Task to carry out:
Where a line holds the word "Start", copy it from the records.

[Extracted records]
___
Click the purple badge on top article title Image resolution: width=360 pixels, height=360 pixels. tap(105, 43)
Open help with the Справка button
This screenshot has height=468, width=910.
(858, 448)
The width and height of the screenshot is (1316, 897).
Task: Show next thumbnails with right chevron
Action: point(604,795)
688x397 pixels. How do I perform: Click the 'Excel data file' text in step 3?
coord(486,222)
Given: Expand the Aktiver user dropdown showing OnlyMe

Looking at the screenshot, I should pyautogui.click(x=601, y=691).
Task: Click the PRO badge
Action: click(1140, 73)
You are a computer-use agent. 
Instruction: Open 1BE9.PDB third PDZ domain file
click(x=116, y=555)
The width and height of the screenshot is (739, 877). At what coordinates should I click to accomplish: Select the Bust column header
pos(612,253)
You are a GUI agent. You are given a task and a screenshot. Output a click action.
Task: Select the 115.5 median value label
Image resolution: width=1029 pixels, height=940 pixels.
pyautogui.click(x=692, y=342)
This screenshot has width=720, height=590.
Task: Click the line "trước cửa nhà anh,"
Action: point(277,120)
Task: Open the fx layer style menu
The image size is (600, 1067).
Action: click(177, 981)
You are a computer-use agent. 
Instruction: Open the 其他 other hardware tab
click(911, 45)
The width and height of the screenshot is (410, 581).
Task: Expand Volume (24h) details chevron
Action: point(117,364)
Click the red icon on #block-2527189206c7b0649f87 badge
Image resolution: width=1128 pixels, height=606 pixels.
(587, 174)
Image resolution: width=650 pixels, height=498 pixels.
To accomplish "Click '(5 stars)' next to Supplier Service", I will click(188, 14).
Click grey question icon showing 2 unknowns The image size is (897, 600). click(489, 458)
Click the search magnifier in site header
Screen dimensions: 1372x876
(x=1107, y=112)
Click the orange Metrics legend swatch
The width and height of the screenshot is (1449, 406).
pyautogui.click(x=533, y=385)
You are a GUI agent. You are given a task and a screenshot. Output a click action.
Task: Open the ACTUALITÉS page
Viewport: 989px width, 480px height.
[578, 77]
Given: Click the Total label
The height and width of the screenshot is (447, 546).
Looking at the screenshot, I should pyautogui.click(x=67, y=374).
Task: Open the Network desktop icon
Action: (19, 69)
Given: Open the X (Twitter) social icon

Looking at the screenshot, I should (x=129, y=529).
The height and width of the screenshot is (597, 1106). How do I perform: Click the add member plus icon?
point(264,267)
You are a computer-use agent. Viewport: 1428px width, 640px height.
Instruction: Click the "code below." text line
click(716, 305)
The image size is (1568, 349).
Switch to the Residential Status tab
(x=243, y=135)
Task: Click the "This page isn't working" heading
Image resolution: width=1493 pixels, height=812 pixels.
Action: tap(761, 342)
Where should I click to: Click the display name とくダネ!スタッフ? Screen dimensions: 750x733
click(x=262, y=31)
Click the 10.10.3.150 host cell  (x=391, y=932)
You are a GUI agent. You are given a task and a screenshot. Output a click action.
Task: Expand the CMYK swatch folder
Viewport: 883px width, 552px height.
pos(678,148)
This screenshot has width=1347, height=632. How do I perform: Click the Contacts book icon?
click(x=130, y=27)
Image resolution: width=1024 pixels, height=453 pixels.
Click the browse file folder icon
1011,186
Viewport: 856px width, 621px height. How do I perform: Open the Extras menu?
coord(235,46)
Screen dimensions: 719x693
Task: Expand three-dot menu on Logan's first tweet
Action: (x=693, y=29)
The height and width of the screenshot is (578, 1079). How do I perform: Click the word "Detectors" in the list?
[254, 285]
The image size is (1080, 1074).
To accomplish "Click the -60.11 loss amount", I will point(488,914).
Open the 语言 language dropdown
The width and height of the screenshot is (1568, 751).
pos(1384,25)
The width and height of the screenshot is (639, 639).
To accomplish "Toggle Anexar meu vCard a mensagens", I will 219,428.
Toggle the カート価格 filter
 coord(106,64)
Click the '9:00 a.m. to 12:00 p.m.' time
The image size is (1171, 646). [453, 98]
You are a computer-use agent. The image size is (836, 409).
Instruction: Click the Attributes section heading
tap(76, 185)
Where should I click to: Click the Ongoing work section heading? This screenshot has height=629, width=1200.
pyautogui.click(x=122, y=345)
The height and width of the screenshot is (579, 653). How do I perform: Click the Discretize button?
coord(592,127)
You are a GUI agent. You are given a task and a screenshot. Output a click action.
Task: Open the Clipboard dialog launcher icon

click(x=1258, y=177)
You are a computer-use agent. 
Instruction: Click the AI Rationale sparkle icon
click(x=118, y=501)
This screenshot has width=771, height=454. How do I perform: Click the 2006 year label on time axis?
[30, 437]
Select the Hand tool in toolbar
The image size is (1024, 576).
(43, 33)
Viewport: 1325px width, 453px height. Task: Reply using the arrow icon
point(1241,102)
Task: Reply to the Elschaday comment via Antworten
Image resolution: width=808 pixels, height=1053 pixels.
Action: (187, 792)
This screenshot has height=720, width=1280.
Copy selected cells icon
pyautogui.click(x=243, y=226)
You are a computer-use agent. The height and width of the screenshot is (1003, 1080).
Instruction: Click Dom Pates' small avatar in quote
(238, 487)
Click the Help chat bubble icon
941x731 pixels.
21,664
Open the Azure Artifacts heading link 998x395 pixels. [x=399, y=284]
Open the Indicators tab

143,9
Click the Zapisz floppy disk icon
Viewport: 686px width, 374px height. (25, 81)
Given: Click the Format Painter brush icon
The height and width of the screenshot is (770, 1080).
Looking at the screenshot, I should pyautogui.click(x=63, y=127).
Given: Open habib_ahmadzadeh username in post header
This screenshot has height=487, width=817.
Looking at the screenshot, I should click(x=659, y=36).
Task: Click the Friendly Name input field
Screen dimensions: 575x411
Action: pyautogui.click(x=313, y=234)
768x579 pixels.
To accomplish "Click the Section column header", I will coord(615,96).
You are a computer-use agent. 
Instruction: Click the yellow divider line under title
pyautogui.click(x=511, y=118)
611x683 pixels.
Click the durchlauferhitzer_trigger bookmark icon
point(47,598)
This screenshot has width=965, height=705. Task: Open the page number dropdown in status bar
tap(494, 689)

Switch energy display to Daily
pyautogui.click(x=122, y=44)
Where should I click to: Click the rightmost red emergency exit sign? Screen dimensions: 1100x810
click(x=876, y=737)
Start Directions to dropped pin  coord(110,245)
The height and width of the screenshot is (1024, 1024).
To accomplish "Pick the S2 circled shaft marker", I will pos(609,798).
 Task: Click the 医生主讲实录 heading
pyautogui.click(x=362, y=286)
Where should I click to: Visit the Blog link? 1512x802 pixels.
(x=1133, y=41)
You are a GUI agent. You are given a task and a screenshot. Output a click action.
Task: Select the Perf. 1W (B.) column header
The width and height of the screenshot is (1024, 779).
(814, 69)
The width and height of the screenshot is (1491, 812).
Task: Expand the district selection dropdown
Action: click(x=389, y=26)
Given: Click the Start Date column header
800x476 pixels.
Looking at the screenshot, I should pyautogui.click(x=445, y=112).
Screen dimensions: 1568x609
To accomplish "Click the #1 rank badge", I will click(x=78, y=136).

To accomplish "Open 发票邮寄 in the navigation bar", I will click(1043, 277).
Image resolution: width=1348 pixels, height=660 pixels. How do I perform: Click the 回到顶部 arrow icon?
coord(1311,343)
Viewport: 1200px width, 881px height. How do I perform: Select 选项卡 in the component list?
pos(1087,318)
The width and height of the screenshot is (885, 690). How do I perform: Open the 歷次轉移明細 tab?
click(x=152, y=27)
___
Task solution:
Start Directions to dropped pin  coord(110,245)
Given: Click the Start Date column header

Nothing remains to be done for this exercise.